__WHAT THIS TASK INVOLVES__. Word for word, please restate the lines from the beginning of the data through the line in which "Given: Click the info" appears.
Segment Start: EXERCISE INPUTS
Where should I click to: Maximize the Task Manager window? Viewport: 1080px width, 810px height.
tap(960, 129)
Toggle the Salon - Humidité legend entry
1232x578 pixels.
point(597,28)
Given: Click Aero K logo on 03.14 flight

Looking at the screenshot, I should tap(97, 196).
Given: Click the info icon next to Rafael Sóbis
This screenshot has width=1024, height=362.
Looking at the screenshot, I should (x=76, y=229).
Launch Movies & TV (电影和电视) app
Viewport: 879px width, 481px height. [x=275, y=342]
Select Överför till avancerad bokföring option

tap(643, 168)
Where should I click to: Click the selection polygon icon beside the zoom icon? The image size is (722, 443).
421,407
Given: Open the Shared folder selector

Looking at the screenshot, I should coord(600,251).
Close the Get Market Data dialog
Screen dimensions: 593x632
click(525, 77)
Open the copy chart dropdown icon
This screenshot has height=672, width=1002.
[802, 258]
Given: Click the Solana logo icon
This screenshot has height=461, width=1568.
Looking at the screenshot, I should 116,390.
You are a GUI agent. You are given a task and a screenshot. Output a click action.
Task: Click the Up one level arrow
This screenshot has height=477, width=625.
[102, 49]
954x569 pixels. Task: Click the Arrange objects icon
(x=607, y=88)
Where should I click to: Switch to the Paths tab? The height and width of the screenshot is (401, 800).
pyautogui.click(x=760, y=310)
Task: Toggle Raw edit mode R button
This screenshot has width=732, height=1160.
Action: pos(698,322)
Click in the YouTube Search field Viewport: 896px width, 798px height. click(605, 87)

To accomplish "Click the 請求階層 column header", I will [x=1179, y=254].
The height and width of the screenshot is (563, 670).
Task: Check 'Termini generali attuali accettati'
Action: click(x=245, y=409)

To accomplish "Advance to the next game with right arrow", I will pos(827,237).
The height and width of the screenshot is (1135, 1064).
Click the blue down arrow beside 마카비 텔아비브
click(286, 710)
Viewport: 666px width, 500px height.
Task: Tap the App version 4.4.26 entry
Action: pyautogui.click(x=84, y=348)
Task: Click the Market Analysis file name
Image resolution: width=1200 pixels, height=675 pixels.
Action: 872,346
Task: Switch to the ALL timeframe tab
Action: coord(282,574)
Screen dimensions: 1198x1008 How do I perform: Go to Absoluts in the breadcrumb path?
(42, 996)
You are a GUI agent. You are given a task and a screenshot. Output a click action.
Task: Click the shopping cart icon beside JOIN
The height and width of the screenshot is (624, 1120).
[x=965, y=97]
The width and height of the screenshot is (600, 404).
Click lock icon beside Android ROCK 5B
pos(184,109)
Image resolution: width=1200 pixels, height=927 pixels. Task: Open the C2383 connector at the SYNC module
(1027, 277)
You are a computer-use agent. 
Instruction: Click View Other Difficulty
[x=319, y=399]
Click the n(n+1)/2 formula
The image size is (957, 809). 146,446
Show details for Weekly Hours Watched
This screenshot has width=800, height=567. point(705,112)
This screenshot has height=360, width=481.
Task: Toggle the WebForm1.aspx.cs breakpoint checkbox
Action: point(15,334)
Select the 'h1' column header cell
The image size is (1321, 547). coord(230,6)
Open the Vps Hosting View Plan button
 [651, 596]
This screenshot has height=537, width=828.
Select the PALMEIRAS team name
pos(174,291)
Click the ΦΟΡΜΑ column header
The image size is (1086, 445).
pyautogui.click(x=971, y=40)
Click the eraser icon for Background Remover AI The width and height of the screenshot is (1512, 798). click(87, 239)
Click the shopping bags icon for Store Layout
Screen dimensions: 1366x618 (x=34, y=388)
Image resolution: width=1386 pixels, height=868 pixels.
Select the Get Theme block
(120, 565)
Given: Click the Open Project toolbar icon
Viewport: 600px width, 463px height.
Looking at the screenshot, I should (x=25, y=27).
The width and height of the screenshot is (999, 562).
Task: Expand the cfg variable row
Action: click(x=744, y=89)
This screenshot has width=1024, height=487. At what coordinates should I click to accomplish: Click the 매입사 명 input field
Segment End: EXERCISE INPUTS
__OUTPUT FOR THIS EXERCISE__.
Where should I click to: Maximize the Task Manager window? Viewport: 1080px width, 810px height.
tap(960, 129)
Toggle the Salon - Humidité legend entry
1232x578 pixels.
point(597,28)
Given: Click Aero K logo on 03.14 flight

Looking at the screenshot, I should tap(97, 196).
Given: Click the info icon next to Rafael Sóbis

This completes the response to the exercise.